THE world is too much with us; late and soon,
Getting and spending, we lay waste our powers:
Little we see in Nature that is ours;
We have given our hearts away, a sordid boon!
The Sea that bares her bosom to the moon;
The winds that will be howling at all hours,
And are up-gathered now like sleeping flowers;
For this, for everything, we are out of tune;
It moves us not.--Great God!
I'd rather be A Pagan suckled in a creed outworn;
So might I, standing on this pleasant lea,
Have glimpses that would make me less forlorn;
Have sight of Proteus rising from the sea;
Or hear old Triton blow his wreathed horn.
William Wordsworth
On April
7, 1770, William Wordsworth was born in Cockermouth, Cumbria, England.
Wordsworth’s mother died when he was eight—this experience shapes much of his
later work. Wordsworth attended Hawkshead Grammar School, where his love of
poetry was firmly established and, it is believed, he made his first attempts
at verse. While he was at Hawkshead, Wordsworth’s father died leaving him and
his four siblings orphans. After Hawkshead, Wordsworth studied at St. John’s
College in Cambridge and before his final semester, he set out on a walking
tour of Europe, an experience that influenced both his poetry and his political
sensibilities.
While
touring Europe, Wordsworth came into contact with the French Revolution. This
experience as well as a subsequent period living in France, brought about
Wordsworth’s interest and sympathy for the life, troubles, and speech of the
“common man.” These issues proved to be of the utmost importance to
Wordsworth’s work.
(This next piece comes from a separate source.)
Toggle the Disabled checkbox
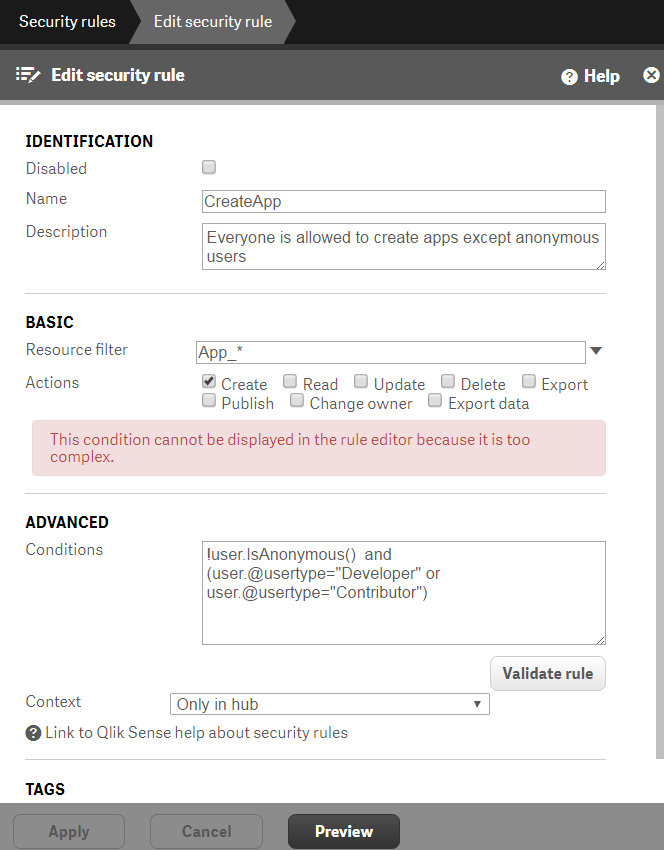This screenshot has height=850, width=664. pyautogui.click(x=209, y=167)
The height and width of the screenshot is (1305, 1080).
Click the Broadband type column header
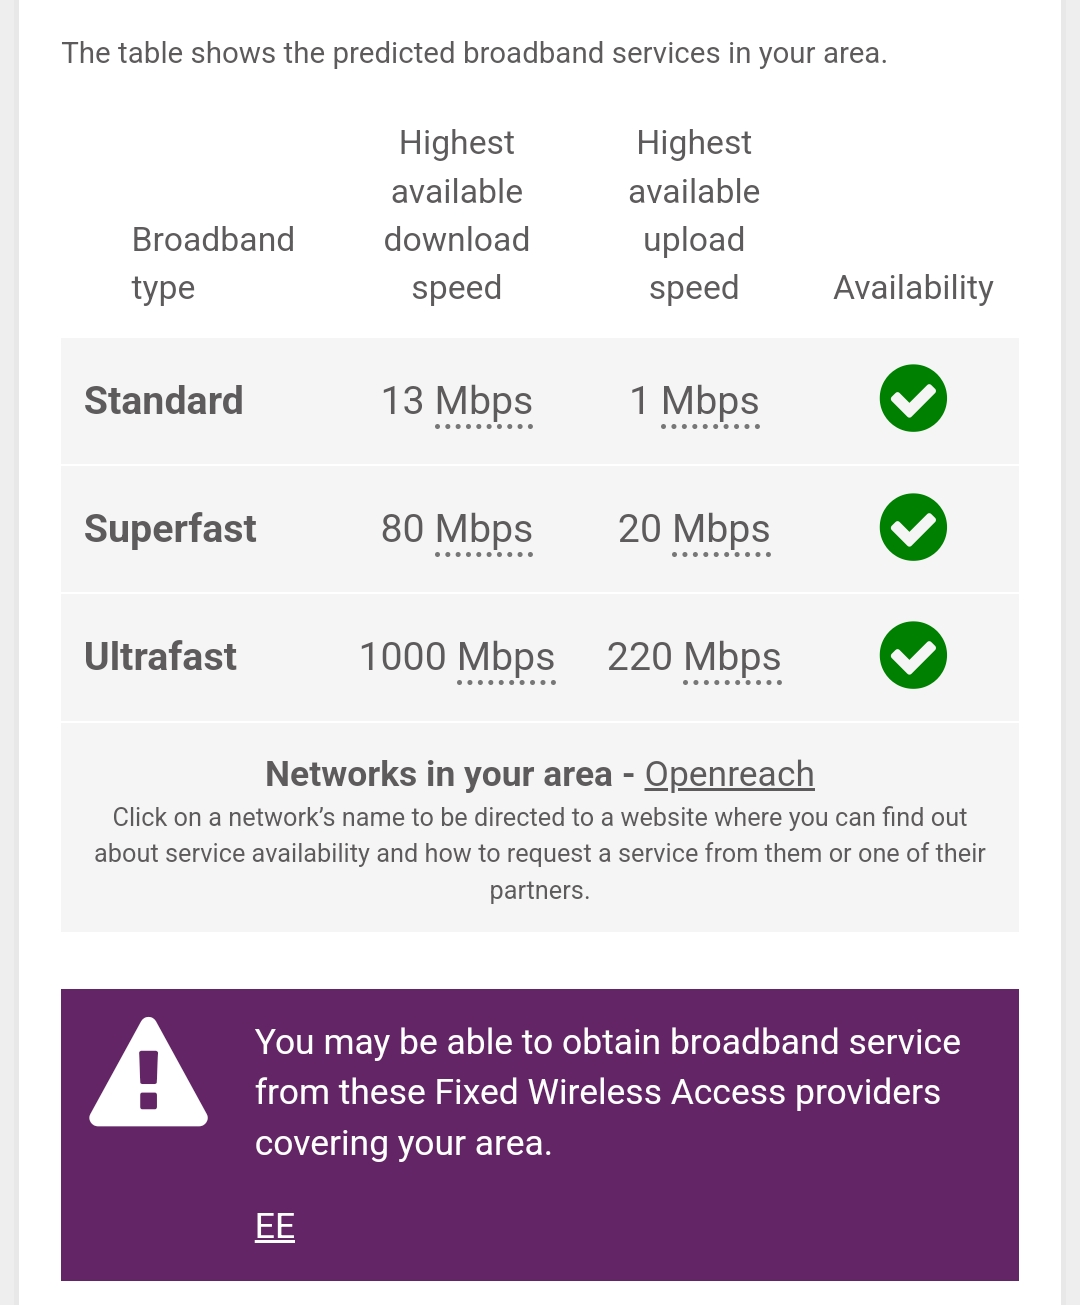click(213, 263)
Wordsworth’s earliest poetry was published in 1793 in the
collections An Evening Walk and
Descriptive Sketches. While
living in France, Wordsworth conceived a daughter, Caroline, out of wedlock; he
left France, however, before she was born. In 1802, he returned to France with
his sister on a four-week visit to meet Caroline. Later that year, he married
Mary Hutchinson, a childhood friend, and they had five children together. In
1812, while living in Grasmere, two of their children—Catherine and John—died.
Equally
important in the poetic life of Wordsworth was his 1795 meeting with the
poet Samuel Taylor
Coleridge. It was with Coleridge that Wordsworth published the
famous Lyrical Ballads in 1798.
While the poems themselves are some of the most influential in Western
literature, it is the preface to the second edition that remains one of the
most important testaments to a poet’s views on both his craft and his place in
the world. In the preface Wordsworth writes on the need for “common speech”
within poems and argues against the hierarchy of the period which valued epic
poetry above the lyric.
Wordsworth’s
most famous work, The Prelude
(1850), is considered by many to be the crowning achievement of English
romanticism. The poem, revised numerous times, chronicles the spiritual life of
the poet and marks the birth of a new genre of poetry. Although Wordsworth
worked on The Prelude
throughout his life, the poem was published posthumously. Wordsworth spent his
final years settled at Rydal Mount in England, travelling and continuing his
outdoor excursions. Devastated by the death of his daughter Dora in 1847,
Wordsworth seemingly lost his will to compose poems. William Wordsworth died at
Rydal Mount on April 23, 1850, leaving his wife Mary to publish The Prelude three months later.